To explain how F4P cards work, beyond this brief introductory paragraph, deserves a series of articles. It is actually covered in Chapter 9 of the upcoming book, Fit-for-Purpose: How Modern Businesses Find, Satisfy & Keep Customers.

One of the F4P card sets, collected at a recent training event, produced the following final F4P score:

93/5/2 (43) 23/26

How to read this score: From 26 customers, 23 returned their F4P Cards, and reported 43 different purposes for taking our training. Of the 43, 93% indicated our service fully met or exceeded their expectations. Five percent indicated it largely met their expectations, but with some reservations. Two percent, and this was really one person with respect to one of their three purposes, indicated our service fell short of their satisfaction threshold. I’ve seen many F4P scores in my practice and this example of a very good score.

Besides compiling the final F4P score, we can organize our customers into segments by purpose, understand what fitness criteria matter to what segment, and what their varying satisfaction thresholds are. We can change the design, implementation or delivery of our service match these various criteria. We can use strategies to choose our target customer segments and deliver various levels of service to them.

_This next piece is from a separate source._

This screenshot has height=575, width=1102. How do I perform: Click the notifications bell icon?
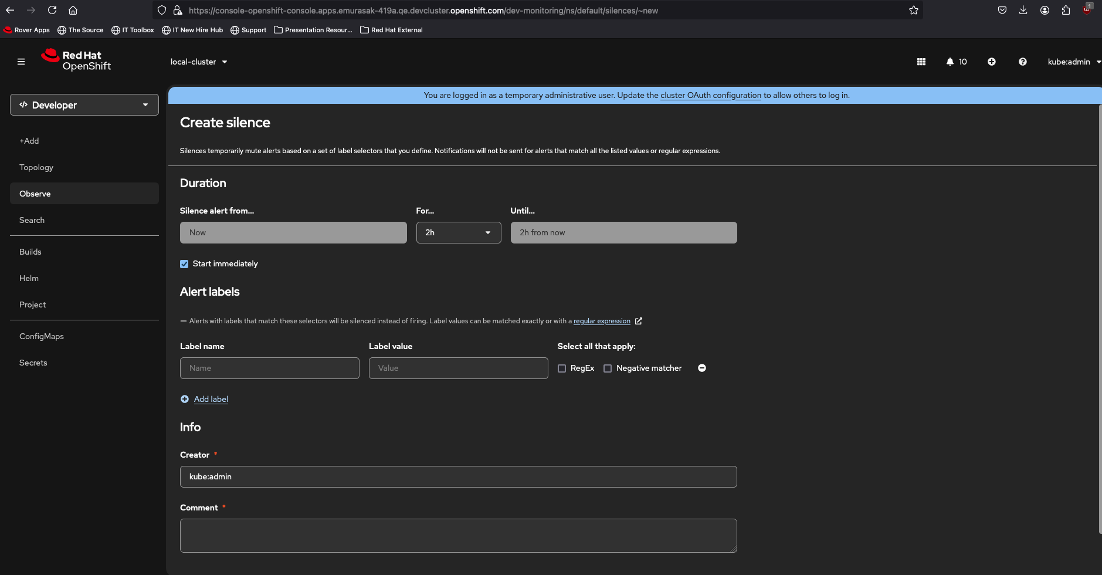(x=950, y=62)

What I found “under the hood” of this particular F4P Card set was, 37 of the 43 responses, that’s 86%, represented one particular target customer segment.

A question I was asked recently, can we draw any conclusions from a set of F4P Cards about the general population?

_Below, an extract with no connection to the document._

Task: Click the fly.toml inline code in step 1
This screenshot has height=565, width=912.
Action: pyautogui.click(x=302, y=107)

The answer is, if we did our marketing well, we can’t draw such conclusions.

If we considered this F4P Card set to be a sample, it would be a highly skewed sample, totally unrepresentative not only of the general population, but also of any population of customers looking for similar services.

Somebody (not me) did a stellar job at marketing this training event, reaching these target customers, getting the right people in our training room, and avoiding getting the wrong people in it. (Well, there’s nothing wrong with these people as individuals, it’s just they don’t have a purpose for buying our service that we can meet. Or their purpose for buying it isn’t something we can meet.)

Conclusion: treat F4P Card sets as facts about customers actually received the service, don’t project the results onto larger populations. If the results are such that you can make such projections, something may be wrong with how we target customers with our marketing.